• ACTIVITY: Using the records below, count the lines with "computer" in them. Give the number only.

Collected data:
··········
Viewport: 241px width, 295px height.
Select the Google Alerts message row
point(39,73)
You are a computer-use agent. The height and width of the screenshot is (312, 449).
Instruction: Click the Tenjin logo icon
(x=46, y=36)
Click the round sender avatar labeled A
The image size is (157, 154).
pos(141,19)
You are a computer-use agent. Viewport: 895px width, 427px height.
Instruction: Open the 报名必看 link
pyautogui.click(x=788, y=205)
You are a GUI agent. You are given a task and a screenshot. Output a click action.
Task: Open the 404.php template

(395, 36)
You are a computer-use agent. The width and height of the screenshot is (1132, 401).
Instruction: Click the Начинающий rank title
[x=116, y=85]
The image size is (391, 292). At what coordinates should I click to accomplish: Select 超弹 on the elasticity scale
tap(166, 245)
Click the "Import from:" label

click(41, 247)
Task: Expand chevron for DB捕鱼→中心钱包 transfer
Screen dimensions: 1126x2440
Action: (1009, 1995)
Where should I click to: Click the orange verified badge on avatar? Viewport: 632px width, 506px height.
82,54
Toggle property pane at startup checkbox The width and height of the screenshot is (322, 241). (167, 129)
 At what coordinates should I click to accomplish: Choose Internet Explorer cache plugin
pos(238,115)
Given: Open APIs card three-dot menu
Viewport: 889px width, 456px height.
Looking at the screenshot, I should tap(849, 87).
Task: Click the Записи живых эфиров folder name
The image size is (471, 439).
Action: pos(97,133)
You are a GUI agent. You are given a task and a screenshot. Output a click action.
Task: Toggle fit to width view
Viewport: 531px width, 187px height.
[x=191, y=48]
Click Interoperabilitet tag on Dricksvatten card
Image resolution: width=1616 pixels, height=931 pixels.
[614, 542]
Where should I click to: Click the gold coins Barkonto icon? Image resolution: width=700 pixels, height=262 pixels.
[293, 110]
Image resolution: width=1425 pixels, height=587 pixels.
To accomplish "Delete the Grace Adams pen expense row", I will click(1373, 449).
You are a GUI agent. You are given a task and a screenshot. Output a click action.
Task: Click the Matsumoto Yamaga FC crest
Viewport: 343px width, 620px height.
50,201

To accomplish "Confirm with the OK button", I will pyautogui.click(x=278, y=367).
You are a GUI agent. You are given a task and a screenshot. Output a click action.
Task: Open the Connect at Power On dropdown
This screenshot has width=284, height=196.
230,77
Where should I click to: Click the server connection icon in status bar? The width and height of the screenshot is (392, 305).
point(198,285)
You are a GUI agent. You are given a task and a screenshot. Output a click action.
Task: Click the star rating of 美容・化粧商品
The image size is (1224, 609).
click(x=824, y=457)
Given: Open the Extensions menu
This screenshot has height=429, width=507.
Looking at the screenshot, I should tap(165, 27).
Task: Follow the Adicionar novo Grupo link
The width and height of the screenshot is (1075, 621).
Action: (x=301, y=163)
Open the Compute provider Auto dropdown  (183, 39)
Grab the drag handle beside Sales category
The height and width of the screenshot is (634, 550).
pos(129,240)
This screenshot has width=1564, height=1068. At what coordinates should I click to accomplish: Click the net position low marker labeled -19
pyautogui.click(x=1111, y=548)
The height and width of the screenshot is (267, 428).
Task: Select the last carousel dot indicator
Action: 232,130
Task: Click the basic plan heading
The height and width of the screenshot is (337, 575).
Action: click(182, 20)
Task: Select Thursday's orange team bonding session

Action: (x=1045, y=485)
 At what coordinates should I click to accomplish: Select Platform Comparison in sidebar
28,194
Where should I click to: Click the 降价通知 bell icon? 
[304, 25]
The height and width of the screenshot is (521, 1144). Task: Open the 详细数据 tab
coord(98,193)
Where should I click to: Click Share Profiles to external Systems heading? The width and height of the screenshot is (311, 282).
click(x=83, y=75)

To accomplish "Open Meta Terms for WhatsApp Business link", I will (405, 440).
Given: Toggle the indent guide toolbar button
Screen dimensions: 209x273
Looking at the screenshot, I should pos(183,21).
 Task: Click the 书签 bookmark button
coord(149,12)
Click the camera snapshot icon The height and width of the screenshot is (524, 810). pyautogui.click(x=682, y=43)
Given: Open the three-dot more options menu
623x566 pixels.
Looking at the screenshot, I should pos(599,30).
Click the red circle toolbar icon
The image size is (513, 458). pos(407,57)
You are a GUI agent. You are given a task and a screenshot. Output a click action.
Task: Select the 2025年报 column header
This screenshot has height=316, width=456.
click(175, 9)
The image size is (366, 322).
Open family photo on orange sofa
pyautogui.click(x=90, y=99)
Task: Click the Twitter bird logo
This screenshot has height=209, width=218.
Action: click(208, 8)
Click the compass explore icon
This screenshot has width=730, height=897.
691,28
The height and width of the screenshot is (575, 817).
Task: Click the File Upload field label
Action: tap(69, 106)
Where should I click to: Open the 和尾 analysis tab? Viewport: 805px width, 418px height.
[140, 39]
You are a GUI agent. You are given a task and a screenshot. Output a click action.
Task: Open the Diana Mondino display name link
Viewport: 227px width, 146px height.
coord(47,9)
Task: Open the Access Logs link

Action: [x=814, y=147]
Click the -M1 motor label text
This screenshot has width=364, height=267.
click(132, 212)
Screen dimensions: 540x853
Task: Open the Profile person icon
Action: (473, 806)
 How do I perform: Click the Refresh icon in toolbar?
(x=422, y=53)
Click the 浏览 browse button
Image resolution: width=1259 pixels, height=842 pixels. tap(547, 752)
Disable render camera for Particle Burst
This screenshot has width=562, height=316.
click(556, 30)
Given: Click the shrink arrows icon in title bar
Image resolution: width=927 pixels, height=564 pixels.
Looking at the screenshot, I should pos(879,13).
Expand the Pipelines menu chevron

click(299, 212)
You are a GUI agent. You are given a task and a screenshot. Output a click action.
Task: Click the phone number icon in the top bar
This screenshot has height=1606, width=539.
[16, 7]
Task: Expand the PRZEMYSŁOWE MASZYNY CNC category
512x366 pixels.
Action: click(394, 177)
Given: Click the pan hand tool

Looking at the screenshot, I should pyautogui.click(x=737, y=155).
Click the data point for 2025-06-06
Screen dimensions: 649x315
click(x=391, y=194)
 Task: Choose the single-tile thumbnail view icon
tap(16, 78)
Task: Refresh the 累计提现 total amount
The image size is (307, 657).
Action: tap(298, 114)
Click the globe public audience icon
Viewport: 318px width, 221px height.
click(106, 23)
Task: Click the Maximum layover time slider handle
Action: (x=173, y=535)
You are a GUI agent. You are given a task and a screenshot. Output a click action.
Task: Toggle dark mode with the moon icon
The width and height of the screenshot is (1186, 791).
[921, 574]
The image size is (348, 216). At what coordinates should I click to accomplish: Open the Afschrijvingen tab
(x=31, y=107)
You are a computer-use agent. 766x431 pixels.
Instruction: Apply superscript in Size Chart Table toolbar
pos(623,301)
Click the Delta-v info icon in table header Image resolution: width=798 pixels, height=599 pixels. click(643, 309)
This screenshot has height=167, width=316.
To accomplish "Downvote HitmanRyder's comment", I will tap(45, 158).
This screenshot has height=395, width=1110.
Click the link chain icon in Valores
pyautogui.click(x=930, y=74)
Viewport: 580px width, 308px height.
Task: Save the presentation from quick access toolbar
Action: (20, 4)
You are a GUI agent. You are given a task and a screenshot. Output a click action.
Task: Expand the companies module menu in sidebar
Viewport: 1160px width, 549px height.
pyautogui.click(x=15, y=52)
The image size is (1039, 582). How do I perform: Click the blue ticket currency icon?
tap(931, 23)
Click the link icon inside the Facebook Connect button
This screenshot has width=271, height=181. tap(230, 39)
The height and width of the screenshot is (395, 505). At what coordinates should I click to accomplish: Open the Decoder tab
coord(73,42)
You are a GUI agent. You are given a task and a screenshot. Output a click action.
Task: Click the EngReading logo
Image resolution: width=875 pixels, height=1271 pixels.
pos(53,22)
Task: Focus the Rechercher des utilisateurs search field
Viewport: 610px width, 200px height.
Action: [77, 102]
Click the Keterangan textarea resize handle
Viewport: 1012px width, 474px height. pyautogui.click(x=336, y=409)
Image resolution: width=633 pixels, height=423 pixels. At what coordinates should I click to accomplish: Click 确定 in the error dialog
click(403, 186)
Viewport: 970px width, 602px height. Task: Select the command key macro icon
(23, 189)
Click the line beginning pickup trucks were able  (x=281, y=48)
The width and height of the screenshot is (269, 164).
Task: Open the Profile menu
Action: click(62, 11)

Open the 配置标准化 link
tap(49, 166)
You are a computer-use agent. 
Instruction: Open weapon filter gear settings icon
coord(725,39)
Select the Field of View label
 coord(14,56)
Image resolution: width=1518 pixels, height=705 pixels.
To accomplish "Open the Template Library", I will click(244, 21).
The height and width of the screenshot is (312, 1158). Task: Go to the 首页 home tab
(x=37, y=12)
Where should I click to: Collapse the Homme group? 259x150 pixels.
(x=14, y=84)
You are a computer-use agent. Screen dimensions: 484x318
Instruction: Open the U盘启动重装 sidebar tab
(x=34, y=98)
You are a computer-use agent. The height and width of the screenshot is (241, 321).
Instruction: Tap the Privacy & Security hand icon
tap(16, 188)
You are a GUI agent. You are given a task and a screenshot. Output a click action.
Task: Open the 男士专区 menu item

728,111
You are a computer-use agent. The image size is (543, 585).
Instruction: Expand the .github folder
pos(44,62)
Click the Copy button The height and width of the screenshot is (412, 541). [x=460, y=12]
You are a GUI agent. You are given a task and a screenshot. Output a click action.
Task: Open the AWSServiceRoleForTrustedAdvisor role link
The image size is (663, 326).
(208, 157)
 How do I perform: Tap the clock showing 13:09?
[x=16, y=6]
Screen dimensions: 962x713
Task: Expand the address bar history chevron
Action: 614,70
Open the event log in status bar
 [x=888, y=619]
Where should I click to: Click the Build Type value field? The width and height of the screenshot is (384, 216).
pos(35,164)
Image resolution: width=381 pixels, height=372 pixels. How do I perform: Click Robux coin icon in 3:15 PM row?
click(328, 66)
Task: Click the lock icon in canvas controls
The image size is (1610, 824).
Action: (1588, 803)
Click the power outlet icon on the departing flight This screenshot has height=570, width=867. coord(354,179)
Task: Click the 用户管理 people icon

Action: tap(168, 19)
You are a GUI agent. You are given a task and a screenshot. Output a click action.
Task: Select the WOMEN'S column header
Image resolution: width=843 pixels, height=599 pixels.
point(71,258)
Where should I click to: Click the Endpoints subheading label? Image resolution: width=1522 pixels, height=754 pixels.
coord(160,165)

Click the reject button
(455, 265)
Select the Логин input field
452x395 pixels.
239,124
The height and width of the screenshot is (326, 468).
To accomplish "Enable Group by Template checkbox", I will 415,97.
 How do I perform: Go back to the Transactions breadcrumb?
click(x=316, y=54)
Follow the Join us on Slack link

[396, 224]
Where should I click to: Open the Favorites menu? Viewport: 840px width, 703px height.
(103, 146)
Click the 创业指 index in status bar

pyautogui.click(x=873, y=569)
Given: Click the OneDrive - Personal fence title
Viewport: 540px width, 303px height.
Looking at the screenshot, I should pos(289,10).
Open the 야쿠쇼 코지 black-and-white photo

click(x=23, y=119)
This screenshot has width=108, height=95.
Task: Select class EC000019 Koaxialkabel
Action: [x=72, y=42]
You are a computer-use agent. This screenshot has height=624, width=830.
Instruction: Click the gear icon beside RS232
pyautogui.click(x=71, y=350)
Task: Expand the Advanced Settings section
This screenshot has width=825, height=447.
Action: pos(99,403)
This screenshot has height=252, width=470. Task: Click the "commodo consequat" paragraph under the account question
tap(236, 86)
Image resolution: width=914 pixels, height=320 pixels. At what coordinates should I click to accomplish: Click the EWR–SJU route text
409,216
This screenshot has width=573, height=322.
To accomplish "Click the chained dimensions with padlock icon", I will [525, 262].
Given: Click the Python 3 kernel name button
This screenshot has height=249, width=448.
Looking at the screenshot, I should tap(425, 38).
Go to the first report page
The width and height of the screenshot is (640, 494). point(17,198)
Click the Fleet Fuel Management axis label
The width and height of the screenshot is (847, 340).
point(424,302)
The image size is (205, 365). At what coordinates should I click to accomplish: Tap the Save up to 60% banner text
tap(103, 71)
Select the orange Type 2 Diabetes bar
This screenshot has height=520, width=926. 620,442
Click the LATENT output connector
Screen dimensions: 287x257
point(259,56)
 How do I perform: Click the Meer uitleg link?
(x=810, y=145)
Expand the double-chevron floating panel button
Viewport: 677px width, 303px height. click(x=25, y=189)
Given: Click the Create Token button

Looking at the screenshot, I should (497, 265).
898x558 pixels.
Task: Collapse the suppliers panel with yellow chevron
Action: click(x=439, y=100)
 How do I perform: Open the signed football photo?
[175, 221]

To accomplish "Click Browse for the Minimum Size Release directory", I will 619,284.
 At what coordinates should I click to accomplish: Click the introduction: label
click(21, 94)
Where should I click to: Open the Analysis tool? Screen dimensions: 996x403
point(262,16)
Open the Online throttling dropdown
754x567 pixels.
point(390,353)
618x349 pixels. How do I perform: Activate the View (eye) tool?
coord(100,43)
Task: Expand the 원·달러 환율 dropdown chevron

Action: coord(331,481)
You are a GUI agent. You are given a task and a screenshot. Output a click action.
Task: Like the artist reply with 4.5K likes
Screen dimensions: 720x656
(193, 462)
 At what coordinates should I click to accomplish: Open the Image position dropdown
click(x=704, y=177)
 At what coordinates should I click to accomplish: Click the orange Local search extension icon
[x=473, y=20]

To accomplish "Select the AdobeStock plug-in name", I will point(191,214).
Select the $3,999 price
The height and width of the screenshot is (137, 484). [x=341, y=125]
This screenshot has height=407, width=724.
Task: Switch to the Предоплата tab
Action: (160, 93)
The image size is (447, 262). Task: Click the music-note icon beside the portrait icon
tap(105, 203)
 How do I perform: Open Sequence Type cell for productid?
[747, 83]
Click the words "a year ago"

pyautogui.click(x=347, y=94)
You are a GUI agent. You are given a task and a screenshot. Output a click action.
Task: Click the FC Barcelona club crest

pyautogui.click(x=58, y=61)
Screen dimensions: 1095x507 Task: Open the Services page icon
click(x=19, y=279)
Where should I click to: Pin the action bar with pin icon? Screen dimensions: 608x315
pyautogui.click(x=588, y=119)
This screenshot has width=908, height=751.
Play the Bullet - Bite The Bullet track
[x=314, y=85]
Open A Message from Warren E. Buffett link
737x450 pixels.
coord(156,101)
··········
• WRITTEN RESPONSE: 9